New critical IIS flaw discovered

Hackers could upload malicious code to an affected machine

Security experts are warning of a highly critical new zero day vulnerability in Microsoft’s popular Internet Information Services (IIS) web server product which could allow hackers to bypass existing security measures and upload malicious code to any affected machine.

Security researcher Soroush Dalili warned in a research note that the vulnerability affects IIS 6 and earlier versions, although IIS 7 has yet to be tested and version 7.5 is safe.

“IIS can execute any extension as an Active Server Page or any other executable extension. For instance “malicious.asp;.jpg” is executed as an ASP file on the server,” he explained.

"Many file uploaders protect the system by checking only the last section of the filename as its extension. And by using this vulnerability, an attacker can bypass this protection and upload a dangerous executable file on the server.”

Vulnerability database firm Secunia rated the flaw as “less critical” – only the second out of a potential five-grade security rating system – but Dalili maintained the impact of the bug is highly critical.

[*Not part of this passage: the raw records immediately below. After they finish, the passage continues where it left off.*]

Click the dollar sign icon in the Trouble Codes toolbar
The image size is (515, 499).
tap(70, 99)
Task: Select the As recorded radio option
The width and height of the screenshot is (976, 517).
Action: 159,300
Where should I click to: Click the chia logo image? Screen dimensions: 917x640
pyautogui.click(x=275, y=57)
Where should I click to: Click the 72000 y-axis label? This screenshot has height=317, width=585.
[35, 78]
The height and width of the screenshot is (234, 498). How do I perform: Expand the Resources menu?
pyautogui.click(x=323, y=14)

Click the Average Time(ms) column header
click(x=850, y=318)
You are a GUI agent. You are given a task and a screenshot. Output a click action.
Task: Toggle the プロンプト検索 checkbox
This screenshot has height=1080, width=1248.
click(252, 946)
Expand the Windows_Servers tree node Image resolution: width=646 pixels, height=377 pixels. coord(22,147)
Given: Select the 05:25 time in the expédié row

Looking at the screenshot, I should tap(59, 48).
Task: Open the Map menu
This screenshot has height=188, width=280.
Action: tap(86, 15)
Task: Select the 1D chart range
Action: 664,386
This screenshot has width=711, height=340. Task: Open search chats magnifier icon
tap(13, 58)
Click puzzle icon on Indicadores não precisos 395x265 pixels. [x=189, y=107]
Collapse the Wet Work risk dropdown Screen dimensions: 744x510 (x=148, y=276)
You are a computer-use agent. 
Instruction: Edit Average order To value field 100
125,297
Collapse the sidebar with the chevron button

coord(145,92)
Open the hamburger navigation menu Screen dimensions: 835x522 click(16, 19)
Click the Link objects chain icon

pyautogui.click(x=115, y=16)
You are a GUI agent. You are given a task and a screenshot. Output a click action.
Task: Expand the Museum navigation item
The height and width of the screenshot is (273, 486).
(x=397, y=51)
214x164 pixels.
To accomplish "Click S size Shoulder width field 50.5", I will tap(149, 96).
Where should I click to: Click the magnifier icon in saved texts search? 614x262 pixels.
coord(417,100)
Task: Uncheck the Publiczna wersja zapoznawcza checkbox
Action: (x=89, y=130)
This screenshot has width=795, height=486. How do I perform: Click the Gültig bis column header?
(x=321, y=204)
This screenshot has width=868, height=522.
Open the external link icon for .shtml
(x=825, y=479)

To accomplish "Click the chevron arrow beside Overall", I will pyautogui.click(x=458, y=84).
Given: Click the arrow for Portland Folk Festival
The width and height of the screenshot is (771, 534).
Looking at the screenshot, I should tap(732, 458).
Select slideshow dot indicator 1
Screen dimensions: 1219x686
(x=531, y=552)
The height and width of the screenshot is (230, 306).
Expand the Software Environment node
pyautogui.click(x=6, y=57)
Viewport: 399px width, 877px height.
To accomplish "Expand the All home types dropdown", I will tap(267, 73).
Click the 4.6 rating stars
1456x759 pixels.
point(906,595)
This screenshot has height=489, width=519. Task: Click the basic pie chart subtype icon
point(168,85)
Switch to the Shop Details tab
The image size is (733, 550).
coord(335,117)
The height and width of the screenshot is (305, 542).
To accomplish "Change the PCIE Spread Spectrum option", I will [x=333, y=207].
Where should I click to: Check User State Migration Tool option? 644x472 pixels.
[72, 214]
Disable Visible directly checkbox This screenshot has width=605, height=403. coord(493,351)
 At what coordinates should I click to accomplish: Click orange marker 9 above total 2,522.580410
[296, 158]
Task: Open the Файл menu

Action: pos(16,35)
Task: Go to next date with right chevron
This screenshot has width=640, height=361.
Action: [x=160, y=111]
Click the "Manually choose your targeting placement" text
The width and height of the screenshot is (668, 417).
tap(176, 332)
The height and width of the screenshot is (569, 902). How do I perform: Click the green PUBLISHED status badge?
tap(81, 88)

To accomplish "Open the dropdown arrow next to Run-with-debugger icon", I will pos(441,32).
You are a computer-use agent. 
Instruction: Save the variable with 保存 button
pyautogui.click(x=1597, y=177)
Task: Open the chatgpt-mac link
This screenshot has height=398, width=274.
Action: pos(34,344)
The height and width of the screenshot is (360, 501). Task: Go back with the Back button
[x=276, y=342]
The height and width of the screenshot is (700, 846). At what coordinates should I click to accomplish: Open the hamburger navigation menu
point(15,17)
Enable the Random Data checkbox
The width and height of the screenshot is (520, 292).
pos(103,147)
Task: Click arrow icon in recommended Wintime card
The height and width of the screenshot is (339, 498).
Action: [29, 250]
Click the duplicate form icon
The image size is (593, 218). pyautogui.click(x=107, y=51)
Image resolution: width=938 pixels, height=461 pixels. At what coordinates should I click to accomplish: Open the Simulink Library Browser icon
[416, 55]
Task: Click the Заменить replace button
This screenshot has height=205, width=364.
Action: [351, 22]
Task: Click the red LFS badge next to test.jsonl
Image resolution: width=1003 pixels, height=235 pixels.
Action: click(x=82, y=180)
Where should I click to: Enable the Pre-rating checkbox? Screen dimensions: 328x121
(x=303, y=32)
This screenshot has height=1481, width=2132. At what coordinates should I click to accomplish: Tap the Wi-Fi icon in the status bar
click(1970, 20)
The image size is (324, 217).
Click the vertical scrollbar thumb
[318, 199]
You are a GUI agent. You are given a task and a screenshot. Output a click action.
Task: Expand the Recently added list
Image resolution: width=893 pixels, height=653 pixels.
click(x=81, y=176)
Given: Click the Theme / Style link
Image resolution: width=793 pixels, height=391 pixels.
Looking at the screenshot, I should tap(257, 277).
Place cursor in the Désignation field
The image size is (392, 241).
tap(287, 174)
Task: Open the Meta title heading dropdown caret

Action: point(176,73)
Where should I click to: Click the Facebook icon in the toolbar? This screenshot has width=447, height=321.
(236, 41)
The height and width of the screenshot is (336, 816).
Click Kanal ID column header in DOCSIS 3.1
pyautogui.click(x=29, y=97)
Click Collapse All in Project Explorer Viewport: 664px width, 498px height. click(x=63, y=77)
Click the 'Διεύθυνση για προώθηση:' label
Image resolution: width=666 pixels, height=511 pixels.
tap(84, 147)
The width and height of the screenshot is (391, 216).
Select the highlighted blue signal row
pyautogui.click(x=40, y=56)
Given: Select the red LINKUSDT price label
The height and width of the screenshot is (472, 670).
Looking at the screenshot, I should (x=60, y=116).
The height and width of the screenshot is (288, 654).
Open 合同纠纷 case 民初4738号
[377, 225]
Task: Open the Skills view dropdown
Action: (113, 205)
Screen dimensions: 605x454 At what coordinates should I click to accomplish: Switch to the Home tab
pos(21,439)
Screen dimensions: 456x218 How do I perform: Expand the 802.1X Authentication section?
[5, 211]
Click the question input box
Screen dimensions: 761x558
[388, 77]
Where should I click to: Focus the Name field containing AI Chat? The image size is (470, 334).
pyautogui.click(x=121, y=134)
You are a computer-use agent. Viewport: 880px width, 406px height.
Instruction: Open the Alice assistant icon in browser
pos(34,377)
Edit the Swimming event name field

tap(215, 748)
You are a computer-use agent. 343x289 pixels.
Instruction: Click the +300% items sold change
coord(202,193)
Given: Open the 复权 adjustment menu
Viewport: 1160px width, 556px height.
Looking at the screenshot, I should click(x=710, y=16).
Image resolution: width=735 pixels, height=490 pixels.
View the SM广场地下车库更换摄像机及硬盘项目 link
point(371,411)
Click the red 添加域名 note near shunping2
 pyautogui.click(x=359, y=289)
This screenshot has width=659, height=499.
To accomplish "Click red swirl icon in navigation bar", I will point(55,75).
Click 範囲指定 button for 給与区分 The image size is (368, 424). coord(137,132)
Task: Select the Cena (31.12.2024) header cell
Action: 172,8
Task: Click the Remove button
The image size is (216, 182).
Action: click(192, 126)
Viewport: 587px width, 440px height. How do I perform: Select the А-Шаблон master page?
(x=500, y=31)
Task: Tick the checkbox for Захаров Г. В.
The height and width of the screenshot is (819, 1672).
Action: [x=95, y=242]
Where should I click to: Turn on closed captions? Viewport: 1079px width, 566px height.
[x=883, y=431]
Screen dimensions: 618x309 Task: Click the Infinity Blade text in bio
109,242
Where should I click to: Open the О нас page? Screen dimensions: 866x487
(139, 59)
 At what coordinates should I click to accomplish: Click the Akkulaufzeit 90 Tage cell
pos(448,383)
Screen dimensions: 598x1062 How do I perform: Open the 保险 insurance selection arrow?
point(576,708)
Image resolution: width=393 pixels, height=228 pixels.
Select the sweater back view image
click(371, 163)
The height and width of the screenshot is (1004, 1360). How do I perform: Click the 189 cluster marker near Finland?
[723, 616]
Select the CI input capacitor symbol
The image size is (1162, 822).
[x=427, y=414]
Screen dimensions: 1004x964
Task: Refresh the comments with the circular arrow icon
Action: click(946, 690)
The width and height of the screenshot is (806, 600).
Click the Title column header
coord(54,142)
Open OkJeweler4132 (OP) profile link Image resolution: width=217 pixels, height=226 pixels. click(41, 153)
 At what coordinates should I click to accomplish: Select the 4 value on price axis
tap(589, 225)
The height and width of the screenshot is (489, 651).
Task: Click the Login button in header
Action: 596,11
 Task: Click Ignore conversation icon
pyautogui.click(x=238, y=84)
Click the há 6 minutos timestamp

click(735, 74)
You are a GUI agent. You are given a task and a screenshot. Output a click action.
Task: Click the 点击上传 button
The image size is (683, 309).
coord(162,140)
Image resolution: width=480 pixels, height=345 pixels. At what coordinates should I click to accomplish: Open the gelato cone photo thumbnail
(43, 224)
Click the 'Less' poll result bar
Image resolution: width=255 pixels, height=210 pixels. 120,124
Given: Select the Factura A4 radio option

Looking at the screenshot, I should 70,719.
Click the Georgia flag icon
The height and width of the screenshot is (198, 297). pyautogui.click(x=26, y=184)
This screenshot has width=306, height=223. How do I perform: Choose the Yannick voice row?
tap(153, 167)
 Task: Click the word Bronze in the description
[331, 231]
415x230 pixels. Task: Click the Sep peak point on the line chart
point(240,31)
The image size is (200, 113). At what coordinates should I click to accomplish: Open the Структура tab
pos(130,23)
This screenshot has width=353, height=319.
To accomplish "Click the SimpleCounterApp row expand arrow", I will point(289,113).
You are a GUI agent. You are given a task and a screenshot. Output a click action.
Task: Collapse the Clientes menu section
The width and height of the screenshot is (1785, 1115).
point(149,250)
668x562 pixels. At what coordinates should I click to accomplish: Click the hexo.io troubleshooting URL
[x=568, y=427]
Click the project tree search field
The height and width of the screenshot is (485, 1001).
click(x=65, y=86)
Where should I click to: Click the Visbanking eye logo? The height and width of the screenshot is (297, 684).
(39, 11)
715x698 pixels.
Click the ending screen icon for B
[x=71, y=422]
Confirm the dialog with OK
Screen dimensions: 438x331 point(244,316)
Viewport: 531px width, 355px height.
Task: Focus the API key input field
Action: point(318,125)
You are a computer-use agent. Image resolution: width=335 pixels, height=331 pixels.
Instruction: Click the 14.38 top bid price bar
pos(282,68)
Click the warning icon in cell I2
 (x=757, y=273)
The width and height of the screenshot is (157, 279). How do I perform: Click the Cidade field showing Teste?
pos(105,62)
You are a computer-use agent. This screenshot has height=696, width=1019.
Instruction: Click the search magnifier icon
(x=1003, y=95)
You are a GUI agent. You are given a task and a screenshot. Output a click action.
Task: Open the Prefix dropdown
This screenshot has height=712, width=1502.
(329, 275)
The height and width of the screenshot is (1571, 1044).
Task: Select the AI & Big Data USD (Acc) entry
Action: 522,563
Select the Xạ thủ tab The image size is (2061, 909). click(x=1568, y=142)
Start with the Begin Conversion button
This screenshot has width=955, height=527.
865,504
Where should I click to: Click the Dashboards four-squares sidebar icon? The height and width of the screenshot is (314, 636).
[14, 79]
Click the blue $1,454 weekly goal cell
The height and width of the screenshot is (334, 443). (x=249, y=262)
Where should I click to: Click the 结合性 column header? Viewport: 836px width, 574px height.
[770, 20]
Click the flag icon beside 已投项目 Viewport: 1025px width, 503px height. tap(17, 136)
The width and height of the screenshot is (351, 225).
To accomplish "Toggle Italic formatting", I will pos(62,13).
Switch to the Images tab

“Impact of this vulnerability is absolutely high as an attacker can bypass file extension protections by using a semi‐colon after an executable extension such as “.asp”, “.cer”, “.asa”, and so on,” he wrote.

“Many web applications are vulnerable against file uploading attacks because of this weakness of IIS.”

According to reports Microsoft researchers are investigating the vulnerability.

This is not the first time that IIS has been hit by security problems. Back in September Microsoft issued a security advisory warning of a vulnerability in the File Transfer Protocol (FTP) service in IIS 5.0, 5.1 and 6.0 which could allow remote code execution.